Typt u het gedeelte dat opent met de regel die "The width and height of the screenshot is (742, 492)." bevat en sluit met de regel die "Action: coord(18,340)" bevat ongewijzigd over, beide regels inbegrepen.

_ _ _

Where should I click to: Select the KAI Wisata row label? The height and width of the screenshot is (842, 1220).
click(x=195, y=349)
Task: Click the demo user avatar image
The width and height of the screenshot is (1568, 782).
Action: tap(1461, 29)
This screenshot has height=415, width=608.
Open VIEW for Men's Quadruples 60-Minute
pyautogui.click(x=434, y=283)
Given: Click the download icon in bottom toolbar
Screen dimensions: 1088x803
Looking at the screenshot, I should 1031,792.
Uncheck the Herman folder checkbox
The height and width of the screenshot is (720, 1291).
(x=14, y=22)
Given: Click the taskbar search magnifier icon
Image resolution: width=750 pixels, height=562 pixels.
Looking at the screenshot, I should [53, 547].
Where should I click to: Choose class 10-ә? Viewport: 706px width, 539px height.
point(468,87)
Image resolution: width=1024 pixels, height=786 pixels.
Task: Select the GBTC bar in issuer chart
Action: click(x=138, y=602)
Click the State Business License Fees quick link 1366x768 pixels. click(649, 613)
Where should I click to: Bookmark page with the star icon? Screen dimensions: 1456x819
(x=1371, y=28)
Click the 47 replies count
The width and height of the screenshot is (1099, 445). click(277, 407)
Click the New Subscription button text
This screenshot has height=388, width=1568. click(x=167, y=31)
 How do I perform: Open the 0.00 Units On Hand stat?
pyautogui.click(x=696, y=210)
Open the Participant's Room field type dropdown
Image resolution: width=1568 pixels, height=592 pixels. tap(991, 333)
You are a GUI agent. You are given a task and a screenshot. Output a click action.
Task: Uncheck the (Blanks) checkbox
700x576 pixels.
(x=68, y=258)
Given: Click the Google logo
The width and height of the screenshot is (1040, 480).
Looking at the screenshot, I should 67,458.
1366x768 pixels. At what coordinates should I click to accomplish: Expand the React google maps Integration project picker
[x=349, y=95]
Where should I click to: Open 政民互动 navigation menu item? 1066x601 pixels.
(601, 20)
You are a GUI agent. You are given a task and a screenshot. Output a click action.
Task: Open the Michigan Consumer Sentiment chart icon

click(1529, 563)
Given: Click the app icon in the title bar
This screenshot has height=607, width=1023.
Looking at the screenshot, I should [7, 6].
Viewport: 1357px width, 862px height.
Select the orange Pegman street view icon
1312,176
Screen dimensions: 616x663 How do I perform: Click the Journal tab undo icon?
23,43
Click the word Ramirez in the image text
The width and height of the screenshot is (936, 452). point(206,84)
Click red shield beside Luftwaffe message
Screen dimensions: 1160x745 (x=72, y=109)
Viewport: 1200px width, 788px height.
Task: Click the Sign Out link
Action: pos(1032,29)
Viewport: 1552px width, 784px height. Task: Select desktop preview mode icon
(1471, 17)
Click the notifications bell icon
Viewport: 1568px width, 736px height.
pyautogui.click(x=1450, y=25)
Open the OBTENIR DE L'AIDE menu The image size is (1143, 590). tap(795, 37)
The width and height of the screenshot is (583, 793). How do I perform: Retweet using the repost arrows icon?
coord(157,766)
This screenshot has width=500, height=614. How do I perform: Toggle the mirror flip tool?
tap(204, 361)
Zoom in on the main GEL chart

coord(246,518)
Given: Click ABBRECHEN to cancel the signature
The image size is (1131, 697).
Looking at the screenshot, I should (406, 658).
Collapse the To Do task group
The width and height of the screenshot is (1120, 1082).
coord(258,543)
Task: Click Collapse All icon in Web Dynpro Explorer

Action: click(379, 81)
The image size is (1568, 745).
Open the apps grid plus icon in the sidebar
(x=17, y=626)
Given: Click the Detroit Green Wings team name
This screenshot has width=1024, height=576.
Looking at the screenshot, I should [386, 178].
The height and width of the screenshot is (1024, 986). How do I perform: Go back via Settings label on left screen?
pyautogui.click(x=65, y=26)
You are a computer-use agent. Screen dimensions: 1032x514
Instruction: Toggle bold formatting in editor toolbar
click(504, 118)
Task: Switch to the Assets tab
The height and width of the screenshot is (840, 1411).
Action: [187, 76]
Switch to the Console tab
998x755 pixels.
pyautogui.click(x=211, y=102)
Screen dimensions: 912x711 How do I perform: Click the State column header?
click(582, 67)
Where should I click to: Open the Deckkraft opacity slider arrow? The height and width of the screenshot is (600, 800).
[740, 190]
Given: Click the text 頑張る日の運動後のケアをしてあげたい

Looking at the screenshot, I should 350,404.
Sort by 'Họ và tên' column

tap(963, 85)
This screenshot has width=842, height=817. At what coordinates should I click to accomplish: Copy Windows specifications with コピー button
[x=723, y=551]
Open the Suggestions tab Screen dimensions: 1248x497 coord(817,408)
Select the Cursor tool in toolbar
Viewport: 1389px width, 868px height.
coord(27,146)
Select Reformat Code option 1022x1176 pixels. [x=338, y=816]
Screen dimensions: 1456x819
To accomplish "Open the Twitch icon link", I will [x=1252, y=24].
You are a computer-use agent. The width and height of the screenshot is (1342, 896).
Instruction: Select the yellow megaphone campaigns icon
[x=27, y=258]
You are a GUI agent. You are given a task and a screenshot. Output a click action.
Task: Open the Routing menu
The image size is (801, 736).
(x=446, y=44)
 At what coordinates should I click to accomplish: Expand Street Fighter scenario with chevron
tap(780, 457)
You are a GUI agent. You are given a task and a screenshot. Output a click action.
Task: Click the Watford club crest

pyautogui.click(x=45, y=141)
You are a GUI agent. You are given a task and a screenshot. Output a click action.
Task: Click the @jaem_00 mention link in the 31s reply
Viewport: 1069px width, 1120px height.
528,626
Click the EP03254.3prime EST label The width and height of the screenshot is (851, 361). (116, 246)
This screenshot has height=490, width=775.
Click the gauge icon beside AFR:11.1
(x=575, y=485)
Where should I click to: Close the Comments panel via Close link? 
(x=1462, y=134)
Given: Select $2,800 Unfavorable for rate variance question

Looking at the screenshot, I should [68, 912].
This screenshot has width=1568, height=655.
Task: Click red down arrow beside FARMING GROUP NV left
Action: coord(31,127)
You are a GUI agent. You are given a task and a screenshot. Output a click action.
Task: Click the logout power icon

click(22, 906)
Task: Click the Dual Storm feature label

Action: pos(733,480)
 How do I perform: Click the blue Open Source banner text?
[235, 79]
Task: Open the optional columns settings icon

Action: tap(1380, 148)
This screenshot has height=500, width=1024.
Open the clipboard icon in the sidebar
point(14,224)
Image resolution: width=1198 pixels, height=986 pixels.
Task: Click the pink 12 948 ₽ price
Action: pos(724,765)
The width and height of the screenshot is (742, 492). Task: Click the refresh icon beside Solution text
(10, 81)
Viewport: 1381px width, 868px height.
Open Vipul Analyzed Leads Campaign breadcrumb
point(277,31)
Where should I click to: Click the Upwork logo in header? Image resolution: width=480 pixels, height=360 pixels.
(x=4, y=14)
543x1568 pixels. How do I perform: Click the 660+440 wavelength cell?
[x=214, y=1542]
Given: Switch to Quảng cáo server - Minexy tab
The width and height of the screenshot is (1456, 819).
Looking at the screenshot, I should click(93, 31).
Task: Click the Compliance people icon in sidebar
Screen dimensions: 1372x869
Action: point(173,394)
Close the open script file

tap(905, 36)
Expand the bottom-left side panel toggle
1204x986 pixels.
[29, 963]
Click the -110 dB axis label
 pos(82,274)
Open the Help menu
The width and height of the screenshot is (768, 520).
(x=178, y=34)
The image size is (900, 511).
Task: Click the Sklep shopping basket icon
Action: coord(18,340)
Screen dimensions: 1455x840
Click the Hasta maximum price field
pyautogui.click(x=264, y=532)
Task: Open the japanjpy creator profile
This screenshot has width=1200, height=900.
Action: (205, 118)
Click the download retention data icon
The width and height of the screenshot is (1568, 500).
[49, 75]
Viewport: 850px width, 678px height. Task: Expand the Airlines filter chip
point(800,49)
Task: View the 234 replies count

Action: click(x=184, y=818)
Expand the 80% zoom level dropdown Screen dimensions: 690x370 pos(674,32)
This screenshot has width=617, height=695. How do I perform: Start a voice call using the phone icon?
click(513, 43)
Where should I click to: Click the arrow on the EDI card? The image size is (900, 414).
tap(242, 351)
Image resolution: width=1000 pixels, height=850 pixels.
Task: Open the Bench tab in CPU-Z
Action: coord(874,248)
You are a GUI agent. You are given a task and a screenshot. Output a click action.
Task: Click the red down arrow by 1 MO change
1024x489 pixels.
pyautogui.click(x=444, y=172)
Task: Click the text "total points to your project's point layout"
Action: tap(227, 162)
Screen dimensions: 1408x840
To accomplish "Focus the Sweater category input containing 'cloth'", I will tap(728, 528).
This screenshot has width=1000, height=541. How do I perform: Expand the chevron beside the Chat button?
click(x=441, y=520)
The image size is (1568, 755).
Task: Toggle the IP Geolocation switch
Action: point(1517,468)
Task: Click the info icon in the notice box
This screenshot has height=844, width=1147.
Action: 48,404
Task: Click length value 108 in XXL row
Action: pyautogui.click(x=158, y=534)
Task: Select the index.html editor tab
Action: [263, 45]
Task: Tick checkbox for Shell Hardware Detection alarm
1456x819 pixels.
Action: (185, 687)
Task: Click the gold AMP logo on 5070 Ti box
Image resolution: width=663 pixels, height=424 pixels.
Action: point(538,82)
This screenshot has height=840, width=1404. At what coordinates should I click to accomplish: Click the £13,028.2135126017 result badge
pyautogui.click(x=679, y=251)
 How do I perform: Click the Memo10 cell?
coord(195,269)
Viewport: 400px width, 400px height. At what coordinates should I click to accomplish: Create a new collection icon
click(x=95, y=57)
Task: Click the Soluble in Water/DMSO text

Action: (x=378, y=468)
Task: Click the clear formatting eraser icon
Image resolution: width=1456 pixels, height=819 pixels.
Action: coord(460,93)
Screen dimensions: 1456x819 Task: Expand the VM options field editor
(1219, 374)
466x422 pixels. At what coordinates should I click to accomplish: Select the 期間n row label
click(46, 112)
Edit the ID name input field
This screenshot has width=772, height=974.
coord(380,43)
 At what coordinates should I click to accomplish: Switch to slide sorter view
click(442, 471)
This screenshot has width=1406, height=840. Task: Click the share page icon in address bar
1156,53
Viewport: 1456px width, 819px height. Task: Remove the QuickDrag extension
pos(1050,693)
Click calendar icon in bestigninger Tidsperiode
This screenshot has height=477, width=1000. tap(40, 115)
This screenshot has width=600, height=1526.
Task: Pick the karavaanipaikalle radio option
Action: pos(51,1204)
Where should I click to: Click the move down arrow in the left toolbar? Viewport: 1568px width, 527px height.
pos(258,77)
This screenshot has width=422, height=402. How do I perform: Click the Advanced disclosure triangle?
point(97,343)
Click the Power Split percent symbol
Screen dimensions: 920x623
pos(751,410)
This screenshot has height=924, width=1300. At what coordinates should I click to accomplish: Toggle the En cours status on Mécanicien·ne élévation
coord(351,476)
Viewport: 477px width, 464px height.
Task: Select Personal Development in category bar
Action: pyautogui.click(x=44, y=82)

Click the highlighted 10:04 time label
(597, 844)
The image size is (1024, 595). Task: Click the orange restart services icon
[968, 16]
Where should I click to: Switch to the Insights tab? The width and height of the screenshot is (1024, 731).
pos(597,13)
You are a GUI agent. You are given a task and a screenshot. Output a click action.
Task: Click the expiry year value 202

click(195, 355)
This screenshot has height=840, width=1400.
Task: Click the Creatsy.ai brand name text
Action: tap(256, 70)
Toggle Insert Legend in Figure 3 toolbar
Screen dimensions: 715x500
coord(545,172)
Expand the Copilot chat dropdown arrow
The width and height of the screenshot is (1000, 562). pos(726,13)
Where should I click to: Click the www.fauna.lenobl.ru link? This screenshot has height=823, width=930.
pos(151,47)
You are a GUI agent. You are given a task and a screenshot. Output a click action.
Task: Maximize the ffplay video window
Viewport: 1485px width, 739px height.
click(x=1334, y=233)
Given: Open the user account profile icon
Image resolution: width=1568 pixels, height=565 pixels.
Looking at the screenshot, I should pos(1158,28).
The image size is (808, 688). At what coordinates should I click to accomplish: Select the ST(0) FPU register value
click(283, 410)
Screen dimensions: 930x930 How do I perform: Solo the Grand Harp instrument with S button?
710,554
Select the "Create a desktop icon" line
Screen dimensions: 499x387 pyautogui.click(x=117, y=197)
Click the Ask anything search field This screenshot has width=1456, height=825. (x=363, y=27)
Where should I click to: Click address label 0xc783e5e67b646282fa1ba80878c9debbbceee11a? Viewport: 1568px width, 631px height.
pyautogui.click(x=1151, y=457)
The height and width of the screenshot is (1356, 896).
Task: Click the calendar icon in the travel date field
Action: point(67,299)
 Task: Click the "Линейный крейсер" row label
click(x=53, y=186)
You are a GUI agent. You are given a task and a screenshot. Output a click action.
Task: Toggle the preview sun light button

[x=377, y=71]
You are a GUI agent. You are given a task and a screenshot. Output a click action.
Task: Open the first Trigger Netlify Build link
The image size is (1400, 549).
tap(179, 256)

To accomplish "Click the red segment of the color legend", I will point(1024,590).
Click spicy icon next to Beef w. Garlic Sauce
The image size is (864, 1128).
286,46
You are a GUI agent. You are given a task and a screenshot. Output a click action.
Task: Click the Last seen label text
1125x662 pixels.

_ _ _

HET RESULTAAT:
The width and height of the screenshot is (742, 492). Task: Click the refresh icon beside Solution text
(10, 81)
Viewport: 1381px width, 868px height.
Open Vipul Analyzed Leads Campaign breadcrumb
point(277,31)
Where should I click to: Click the Upwork logo in header? Image resolution: width=480 pixels, height=360 pixels.
(x=4, y=14)
543x1568 pixels. How do I perform: Click the 660+440 wavelength cell?
[x=214, y=1542]
Given: Switch to Quảng cáo server - Minexy tab
The width and height of the screenshot is (1456, 819).
Looking at the screenshot, I should click(93, 31).
Task: Click the Compliance people icon in sidebar
Screen dimensions: 1372x869
Action: point(173,394)
Close the open script file

tap(905, 36)
Expand the bottom-left side panel toggle
1204x986 pixels.
[29, 963]
Click the -110 dB axis label
 pos(82,274)
Open the Help menu
The width and height of the screenshot is (768, 520).
(x=178, y=34)
The image size is (900, 511).
Task: Click the Sklep shopping basket icon
Action: coord(18,340)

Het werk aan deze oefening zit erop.